Aumento nos impostos em 2016 prevê aquecimento nas vendas de smartphones seminovos

Foto: Reprodução

Visando driblar a crise, o consumidor mudou o hábito de consumo, procurando alternativas para ficar atualizado, porém gastando menos

O próximo ano começará com a aumento na alíquota de PIS/Confins para eletrônicos, devido a revogação dos artigos 28, 29 e 30 da lei 11.196/2005 assinada pela presidente Dilma Rousseff.

Estima-se que em 2015 o impacto da política de benefício fiscal do Programa de Inclusão Digital "Lei do Bem", que determinava a redução a zero das alíquotas do PIS/Confins na venda a varejo (computadores, notebooks, tablets, modems, smartphones e roteadores), seja de R$ 8 bilhões aos cofres públicos.

Hoje a isenção da Lei do Bem é aplicada em smartphones lançados por até R$ 1.500, por isso inúmeros modelos de aparelhos chegaram ao mercado nos últimos anos por apenas R$ 1.499. As fabricantes optaram em diminuir o preço no varejo, consequentemente aumentar o número de vendas e cobrir a diferença com a isenção fiscal. Todos lançamentos em 2016 terão valores mais altos.

O cálculo tributário atual do IBPT aponta que 39,12% do valor dos smartphones são impostos. A partir de 2016, os impostos serão 42,69% dos preços, um aumento de 3,57%. 

Visando driblar a crise, o consumidor mudou o hábito de consumo, procurando alternativas para ficar atualizado, porém gastando menos.

Em função deste novo hábito o mercado de smartphones seminovos está aquecido. A startup Ziggo cresceu mais de 300% em 2015 com a compra e venda de smartphones seminovos.

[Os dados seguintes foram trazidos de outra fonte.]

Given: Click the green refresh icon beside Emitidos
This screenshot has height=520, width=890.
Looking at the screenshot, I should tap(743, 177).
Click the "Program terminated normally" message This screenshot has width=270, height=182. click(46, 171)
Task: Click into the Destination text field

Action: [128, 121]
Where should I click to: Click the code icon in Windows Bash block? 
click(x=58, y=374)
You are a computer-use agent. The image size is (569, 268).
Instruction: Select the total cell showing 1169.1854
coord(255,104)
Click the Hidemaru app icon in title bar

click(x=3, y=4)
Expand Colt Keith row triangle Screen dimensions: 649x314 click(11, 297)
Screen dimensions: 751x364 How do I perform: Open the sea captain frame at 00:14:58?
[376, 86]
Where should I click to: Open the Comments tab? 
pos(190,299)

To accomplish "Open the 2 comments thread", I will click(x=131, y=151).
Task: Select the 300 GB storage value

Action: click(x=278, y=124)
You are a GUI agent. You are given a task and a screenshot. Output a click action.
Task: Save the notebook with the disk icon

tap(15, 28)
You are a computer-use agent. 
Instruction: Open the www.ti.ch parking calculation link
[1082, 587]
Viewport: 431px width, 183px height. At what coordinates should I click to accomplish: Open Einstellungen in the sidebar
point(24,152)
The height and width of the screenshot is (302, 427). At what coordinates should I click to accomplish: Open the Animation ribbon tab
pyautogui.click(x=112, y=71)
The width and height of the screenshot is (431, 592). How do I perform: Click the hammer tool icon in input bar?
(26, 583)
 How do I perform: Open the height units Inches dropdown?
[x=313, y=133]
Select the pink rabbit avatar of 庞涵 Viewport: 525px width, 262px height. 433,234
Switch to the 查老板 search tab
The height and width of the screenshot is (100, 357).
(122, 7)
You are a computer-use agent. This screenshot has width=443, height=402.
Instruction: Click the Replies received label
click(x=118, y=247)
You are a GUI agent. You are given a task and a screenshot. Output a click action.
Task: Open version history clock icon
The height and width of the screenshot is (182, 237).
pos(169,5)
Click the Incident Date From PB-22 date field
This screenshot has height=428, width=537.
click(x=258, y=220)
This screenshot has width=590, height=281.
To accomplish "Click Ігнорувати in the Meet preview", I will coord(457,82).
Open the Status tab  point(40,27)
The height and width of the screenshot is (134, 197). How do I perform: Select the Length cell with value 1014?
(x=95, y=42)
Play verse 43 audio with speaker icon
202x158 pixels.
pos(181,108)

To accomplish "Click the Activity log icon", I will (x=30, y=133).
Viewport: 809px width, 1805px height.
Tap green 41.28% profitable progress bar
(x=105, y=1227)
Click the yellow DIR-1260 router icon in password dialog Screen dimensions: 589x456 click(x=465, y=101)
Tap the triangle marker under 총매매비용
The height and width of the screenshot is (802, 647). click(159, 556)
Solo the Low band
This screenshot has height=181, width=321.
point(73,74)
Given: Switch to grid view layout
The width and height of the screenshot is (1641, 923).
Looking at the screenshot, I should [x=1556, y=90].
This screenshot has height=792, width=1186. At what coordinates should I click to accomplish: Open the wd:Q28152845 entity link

Guilherme Macedo, CEO da empresa prevê crescimento para o próximo ano, apesar do cenário econômico. "O valor de um smartphone novo ao consumidor final ficará mais caro em 2016. Por exemplo, um aparelho que hoje custa R$1.200, passará a custar entre R$1.500 e R$1.600. Visto que o aparelho seminovo chega a ser até 60% mais barato, almejamos um grande aumento de comercialização no mercado brasileiro".